Got any big social engagements coming up on your calendar? Want to make a splash? Well here’s just the thing: memorize a whole heap of the words assembled in Douglas Adams and John Lloyd’s The Meaning of Liff, which has been entirely digitized thanks to some kind souls. Then try to work them into as many conversations as you can. (h/t The Harlequin)
Geoff Dyer is fond of taking potshots at literary academics. He devotes considerable time in one of his novels to a professor whose speech at a conference goes off the rails. Which is why it’s odd that, in mid-July, the author showed up at a conference devoted to — what else? — his own work. (It’s apropos to point out here that our own Mark O’Connell wrote a great essay for Slate about Dyer.)
Helen Vendler is one of those rare scholar-writers who doesn’t adhere to a particular school of theory. In her new book of essays, she explains her view of criticism as distinct from both philosophy and scholarship, as a form of learning that’s inherently “unsystematic and idiosyncratic.” In Open Letters Monthly, Jack Hanson reads through the book. You could also read Jonathan Farmer on Rita Dove’s letter to Vendler.
“I first met Dean not long after Tryscha and I hooked up. I had just gotten over a wicked fucking hangover that I won’t bother to talk about, except that it had something to do with a six-foot-five douchebag and a beer bong… Before that I’d often dreamed of going West to see hot LA actress chicks and try In N’ Out burgers, always vaguely planning and never taking off.” – From On the Bro’d, where every sentence of Jack Kerouac’s On the Road is retold for Bros. (via The Rumpus)

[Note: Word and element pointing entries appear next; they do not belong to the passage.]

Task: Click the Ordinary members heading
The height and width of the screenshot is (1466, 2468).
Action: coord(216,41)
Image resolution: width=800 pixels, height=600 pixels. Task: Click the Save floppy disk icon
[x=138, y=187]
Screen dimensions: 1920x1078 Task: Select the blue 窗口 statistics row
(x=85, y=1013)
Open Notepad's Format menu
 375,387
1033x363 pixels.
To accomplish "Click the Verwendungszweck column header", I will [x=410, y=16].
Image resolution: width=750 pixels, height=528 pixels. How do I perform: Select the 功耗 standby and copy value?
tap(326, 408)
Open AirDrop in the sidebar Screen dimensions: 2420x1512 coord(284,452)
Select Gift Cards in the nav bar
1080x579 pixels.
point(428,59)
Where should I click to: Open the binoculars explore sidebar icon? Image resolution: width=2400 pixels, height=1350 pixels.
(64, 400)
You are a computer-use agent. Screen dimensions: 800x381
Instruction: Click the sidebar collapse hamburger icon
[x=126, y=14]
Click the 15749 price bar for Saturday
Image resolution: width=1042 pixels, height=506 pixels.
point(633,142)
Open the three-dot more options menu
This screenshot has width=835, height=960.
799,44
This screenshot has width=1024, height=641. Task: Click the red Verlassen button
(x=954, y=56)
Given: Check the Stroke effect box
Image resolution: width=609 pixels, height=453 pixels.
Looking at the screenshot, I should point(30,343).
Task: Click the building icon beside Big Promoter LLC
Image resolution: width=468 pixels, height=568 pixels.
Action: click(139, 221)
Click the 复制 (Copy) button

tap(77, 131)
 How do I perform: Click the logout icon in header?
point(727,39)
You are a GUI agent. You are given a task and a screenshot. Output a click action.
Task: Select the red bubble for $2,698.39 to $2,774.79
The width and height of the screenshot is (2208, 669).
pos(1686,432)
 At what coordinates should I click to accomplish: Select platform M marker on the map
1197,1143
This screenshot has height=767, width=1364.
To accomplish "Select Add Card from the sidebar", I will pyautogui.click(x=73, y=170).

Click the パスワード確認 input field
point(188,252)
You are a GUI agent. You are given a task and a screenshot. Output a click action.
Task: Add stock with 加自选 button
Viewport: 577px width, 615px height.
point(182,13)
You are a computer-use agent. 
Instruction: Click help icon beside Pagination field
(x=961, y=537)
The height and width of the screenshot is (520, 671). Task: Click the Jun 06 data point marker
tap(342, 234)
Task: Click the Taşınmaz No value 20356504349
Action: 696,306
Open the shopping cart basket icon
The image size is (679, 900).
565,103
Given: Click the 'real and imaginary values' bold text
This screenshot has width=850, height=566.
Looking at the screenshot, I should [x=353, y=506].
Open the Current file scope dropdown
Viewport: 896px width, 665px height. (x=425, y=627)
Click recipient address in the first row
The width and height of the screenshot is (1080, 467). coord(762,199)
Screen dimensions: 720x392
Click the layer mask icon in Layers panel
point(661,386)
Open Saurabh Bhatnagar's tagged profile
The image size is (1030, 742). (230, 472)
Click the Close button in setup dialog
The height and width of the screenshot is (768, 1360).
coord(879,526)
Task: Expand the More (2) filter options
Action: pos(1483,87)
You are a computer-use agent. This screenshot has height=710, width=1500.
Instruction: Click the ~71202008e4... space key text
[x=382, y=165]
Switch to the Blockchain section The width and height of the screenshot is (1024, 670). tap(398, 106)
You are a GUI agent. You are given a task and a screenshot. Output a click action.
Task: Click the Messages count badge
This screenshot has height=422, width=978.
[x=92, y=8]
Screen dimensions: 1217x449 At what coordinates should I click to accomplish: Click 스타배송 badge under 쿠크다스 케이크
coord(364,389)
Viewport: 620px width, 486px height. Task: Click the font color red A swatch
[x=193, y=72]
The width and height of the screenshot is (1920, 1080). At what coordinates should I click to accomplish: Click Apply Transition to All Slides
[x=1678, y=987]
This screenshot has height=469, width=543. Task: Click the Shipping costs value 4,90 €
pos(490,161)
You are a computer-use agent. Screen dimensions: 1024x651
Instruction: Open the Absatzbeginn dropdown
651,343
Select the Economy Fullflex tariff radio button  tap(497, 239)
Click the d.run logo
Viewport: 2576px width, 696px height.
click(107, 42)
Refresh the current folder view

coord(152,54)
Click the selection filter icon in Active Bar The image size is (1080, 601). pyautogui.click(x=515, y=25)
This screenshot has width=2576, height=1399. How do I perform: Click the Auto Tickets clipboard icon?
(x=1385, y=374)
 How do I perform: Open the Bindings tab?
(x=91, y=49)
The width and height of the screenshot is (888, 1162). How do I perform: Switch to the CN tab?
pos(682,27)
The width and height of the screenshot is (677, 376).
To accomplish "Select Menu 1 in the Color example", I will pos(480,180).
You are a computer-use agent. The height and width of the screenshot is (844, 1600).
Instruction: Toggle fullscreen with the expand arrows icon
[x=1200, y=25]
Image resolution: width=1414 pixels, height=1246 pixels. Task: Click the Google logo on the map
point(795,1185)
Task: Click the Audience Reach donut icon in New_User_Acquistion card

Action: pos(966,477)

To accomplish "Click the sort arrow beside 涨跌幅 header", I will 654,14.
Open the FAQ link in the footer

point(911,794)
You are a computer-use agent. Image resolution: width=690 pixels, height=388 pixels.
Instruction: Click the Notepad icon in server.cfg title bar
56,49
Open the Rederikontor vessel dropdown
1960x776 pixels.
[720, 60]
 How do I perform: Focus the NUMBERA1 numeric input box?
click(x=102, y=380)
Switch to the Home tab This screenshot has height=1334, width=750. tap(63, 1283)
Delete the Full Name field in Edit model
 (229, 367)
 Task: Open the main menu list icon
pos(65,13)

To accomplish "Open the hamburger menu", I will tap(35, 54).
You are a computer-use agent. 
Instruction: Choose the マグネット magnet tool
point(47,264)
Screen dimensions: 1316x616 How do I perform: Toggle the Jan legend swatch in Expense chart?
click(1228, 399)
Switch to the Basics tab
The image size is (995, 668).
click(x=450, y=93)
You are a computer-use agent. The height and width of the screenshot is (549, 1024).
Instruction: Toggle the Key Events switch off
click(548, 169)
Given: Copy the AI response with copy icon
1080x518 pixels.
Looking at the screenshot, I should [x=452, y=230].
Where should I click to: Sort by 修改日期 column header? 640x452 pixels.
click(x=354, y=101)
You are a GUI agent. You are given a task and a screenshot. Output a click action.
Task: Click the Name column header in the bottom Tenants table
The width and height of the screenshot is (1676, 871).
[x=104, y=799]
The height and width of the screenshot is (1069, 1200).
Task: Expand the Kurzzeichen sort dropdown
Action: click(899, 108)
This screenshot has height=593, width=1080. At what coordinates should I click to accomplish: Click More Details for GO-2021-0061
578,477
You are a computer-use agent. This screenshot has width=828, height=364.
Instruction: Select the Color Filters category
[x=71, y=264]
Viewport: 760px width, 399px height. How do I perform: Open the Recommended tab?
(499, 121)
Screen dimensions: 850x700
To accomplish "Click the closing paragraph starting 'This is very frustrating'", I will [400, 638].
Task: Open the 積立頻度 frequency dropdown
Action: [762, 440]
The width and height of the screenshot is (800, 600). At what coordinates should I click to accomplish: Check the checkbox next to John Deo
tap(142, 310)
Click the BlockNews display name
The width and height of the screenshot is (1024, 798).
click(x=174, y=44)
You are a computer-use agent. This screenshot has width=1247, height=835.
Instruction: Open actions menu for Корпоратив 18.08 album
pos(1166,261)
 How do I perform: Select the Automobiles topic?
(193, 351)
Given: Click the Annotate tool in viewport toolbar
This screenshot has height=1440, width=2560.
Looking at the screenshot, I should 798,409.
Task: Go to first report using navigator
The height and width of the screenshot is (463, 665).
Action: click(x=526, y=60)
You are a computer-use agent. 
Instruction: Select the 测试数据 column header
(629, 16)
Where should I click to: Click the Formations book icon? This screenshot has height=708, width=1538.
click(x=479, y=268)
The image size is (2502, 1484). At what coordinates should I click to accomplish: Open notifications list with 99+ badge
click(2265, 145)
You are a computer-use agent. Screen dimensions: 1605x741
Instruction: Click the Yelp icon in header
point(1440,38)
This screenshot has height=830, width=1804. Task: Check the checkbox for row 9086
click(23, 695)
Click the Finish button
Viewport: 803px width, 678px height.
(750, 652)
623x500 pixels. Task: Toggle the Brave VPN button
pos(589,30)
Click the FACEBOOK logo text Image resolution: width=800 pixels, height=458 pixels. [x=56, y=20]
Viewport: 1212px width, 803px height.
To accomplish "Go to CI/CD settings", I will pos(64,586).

Fanfiction has been gaining mainstream popularity and cultural heft – just take our own Elizabeth Minkel‘s Year in Reading post as evidence. For those of us with less experience in the fic community, Vulture has assembled a comprehensive “Guide to the Fanfiction Explosion,” complete with infographics on Harry Styles fic, an explanation of why Annie Proulx isn’t thrilled about Brokeback Mountain spinoffs, and, of course, a syllabus for further reading.